Nyall will be back with us with those great pasties. They are treasure in the freezer for the kids or husbands (like mine) to be able to pop in the toaster oven or microwave. They can do it themselves! And they make a great summer dinner with a salad full of market veggies.

Curt Shade is finally beginning to pick from his West Viringia farm — we will all be surprised and happy to have his “above and beyond organic” veggies. The Cedar Ridge soaps he is bringing for another vendor were very popular last week; please feel free to pick them up and smell them and take home a sample from the basket.

And we know Laurel out at Holly Brook Farm has been busy at the canner again this week. I hope to have recipes using that wonderful Strawberry-Tarrgaon jam — who would have thought that would be such an interesting flavor combination? I know she is picking up some of Tyson Farms’s split cherries — can’t wait to find out what she combines with them.

See you at the market!

From the Market Master

We are happy to be participating with the Virginia Department of Agriculture and Consumer Services (VDACS) on an incentive program to boost sales at farmers’ markets across the state. The idea is to encourage you to add a market-season boost to your local economy by patronizing farmers’ markets and spending more money when you do.

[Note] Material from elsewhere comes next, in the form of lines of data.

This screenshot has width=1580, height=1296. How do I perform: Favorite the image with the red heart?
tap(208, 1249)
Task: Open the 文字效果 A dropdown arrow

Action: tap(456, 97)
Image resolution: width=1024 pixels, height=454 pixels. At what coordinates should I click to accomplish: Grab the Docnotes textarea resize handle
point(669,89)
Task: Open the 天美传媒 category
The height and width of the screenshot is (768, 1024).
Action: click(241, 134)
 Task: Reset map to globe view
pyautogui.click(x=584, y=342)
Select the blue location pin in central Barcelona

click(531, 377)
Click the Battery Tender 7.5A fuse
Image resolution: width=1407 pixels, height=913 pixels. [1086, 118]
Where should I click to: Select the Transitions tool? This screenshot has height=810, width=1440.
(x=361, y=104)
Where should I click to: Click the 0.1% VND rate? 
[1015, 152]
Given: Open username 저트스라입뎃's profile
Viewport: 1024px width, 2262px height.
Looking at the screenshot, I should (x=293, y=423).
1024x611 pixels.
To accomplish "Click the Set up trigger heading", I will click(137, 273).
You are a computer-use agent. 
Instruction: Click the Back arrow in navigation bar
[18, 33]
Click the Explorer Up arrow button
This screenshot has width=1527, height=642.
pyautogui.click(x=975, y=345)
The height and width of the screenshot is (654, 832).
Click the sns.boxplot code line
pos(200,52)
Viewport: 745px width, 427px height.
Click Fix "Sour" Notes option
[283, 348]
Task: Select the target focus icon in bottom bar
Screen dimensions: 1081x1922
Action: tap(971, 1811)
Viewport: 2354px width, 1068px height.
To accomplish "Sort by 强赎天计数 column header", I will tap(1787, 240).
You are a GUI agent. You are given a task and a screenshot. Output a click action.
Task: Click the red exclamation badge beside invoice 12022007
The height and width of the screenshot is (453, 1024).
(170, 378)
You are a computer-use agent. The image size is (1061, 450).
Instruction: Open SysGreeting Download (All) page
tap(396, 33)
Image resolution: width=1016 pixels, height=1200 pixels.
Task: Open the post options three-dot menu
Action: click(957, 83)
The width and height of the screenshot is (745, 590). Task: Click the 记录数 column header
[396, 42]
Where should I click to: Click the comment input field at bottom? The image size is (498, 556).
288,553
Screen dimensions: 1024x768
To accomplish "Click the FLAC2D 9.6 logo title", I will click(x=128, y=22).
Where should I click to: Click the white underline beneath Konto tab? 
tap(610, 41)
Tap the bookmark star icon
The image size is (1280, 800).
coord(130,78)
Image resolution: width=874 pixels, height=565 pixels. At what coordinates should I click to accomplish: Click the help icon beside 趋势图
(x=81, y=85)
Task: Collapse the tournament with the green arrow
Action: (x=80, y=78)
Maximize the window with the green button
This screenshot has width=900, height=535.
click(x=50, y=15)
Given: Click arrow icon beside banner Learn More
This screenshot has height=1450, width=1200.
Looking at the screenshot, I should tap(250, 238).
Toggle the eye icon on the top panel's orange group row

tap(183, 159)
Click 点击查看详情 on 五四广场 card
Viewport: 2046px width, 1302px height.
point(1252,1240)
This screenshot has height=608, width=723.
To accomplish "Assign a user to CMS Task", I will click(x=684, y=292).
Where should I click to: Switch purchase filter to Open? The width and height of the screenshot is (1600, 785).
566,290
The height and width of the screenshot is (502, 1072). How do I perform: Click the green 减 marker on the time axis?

VDACS has come up with a punch card that we will hand out at the market and punch every time you spend $10. You can have it punched each week to reflect the total amount of your sales. Once the card is full of punches, you may fill in your contact information on the back and drop it in the jar on the Smart Markets table and pick up another card. Every month, we will hold a drawing and give away a prize. Then at the end of the season your cards will become part of a statewide drawing that will award the winning selection with a Virginia Grown/Virginia’s Finest gift basket worth $250.

VDACS worked with the Virginia Food System Councils to develop the program to enhance its year-old $10-a-week pledge campaign to grow the local economy. Research by Virginia Cooperative Extension has shown that if each household in Virginia spent just $10 a week on locally grown agricultural products, consumers would invest an additional $1.65 billion back into the local economy each year. While our markets, like most in the area, have farmers from neighboring states, most of our farmers farm in Virginia, and we have also have several local bakers at our markets in your area. So much of what you spend really does stay in the state, unlike money spent in the grocery store, which heads to parts unknown to help someone else’s local economy.

We will have the cards at the market this weekend. Our managers and volunteers will be handing them out, and you can pick them up at the Smart Markets tent. Some of our vendors will punch them for you when you make your purchase. If necessary, you can ask the manager or volunteer to punch it for you.

This program has the immediate goal of increasing sales and bringing more money into the state’s economy, but the real-time benefit will be the enthusiasm created at Virginia’s 240 markets that should carry across the state and bring the markets more attention.

Join with us to make this work — and show up those other markets too!